BSR matrices are supported for matrix-matrix multiplication only if one matrix is a dense array or both sparse matrices are BSR.
Sparse COO matrices are not supported. 
Numpy arrays must be contiguous. 
Non-contiguous arrays should be copied to a contiguous array prior to calling this 
function.

This package only works with float or complex float data.
`cast=True` will convert data to double-precision floats or complex floats by making an internal copy if necessary.
If A and B are both single-precision floats or complex floats they will be used as is.
`cast=False` will raise a ValueError if the input arrays are not both double-precision or both single-precision.
This defaults to `False` on the principle that potentially unsafe dtype conversions should not occur without explicit
instruction.

The output will be a dense array, unless both inputs are sparse, in which case the output will be a sparse matrix.
The sparse matrix output format will be the same as the left (A) input sparse matrix.
`dense=True` will directly produce a dense array during sparse matrix multiplication. 
`dense` has no effect if a dense array would be produced anyway. 
Dense array outputs may be row-ordered or column-ordered, depending on input ordering.

`copy` is deprecated and has no effect.

`reorder_output=True` will order sparse matrix indices in the output matrix. 
It has no effect if the output is a dense array.
Input sparse matrices may be reordered without warning in place. 
This will not change data, only the way it is stored.
Scipy matrix multiplication does not produce ordered outputs, so this defaults to `False`.

`out` is an optional reference to a dense output array to which the product of the matrix multiplication will be added. 
This must be identical in attributes to the array that would be returned if it was not used.
Specifically it must have the correct shape, dtype, and column- or row-major order and it must be contiguous. 
A ValueError will be raised if any attribute of this array is incorrect.
This function will return a reference to the same array object when `out` is set.

`out_scalar` is an optional element-wise scaling of `out`, if `out` is provided.
It will multiply `out` prior to adding the matrix multiplication such that 
`out := matrix_a * matrix_b + out_scalar * out`

#### sparse_qr_solve_mkl
`sparse_qr_solve_mkl(matrix_a, matrix_b, cast=False, debug=False)`

This is a QR solver for systems of linear equations (AX = B) where `matrix_a` is a sparse CSR matrix 
and `matrix_b` is a dense matrix.
It will return a dense array X.

`cast=True` will convert data to compatible floats by making an internal copy if necessary.
It will also convert a CSC matrix to a CSR matrix if necessary.

#### gram_matrix_mkl
`gram_matrix_mkl(matrix, transpose=False, cast=False, dense=False, debug=False, reorder_output=False)`

This will calculate the gram matrix A<sup>T</sup>A for matrix A, where matrix A is dense or a sparse CSR matrix.
It will return the upper triangular portion of the resulting symmetric matrix.
If A is sparse, it will return a sparse matrix unless `dense=True` is set.
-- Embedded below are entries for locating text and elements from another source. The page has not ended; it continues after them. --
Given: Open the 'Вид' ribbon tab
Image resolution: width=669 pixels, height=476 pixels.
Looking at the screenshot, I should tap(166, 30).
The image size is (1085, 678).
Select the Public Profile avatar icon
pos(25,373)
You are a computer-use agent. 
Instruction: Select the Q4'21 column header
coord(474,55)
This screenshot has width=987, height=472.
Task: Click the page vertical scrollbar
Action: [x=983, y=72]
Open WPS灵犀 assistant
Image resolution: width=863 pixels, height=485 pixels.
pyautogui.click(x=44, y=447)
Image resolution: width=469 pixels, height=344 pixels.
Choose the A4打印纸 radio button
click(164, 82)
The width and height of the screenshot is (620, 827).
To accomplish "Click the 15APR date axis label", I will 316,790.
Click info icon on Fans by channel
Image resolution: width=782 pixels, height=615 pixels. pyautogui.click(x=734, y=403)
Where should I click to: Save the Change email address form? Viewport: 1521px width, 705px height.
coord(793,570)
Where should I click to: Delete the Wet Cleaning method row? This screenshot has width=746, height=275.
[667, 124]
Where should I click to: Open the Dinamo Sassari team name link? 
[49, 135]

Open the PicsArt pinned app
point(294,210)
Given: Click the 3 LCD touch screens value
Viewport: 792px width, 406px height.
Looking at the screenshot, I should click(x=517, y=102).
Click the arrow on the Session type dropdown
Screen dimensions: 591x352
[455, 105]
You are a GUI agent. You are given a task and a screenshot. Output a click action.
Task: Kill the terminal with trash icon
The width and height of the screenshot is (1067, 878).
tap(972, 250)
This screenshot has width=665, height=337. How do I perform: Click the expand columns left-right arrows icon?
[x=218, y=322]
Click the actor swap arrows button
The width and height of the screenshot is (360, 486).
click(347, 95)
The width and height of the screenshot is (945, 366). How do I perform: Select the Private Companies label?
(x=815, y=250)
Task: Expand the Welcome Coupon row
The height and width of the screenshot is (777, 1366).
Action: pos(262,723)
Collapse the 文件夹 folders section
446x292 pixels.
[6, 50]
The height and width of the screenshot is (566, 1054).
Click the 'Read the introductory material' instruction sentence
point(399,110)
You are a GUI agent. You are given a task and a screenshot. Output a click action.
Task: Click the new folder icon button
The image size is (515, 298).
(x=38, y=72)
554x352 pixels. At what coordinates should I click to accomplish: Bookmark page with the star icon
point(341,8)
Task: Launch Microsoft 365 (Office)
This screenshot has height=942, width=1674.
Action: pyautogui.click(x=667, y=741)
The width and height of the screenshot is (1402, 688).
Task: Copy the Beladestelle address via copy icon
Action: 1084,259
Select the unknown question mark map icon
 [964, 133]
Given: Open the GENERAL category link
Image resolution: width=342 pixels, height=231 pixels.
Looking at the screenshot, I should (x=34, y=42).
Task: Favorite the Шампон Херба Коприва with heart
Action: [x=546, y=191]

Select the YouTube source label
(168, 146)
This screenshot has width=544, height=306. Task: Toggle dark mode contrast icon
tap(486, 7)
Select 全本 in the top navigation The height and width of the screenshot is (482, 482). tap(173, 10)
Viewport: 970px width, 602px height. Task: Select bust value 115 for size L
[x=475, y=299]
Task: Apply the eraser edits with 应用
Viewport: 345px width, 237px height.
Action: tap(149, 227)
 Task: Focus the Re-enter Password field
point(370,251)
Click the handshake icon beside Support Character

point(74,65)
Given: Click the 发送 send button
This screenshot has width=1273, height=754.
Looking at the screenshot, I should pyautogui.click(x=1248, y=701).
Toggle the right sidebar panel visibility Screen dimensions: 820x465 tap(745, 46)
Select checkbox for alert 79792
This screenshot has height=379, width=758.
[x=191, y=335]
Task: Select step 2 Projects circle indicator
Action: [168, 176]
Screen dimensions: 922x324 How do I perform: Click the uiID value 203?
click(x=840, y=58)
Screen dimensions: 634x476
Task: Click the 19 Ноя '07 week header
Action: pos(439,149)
`transpose=True` will instead return AA<sup>T</sup> 

`reorder_output=True` will order sparse matrix indices in the output matrix. 

`cast=True` will convert data to compatible floats by making an internal copy if necessary.
It will also convert a CSC matrix to a CSR matrix if necessary.

#### Requirements

This package requires the MKL runtime linking library `libmkl_rt.so` 
(or `libmkl_rt.dylib` for OSX, or `mkl_rt.dll` for WIN).
If the MKL library cannot be loaded an `ImportError` will be raised when the package is first imported. 
MKL is distributed with the full version of conda,
and can be installed into Miniconda with `conda install -c intel mkl`.
Alternatively, you may add need to add the path to MKL shared objects to `LD_LIBRARY_PATH`
(e.g. `export LD_LIBRARY_PATH=/opt/intel/mkl/lib/intel64:$LD_LIBRARY_PATH`).
There are some known bugs in MKL v2019 which may cause intermittent segfaults.
Updating to MKL v2020 is highly recommended if you encounter any problems.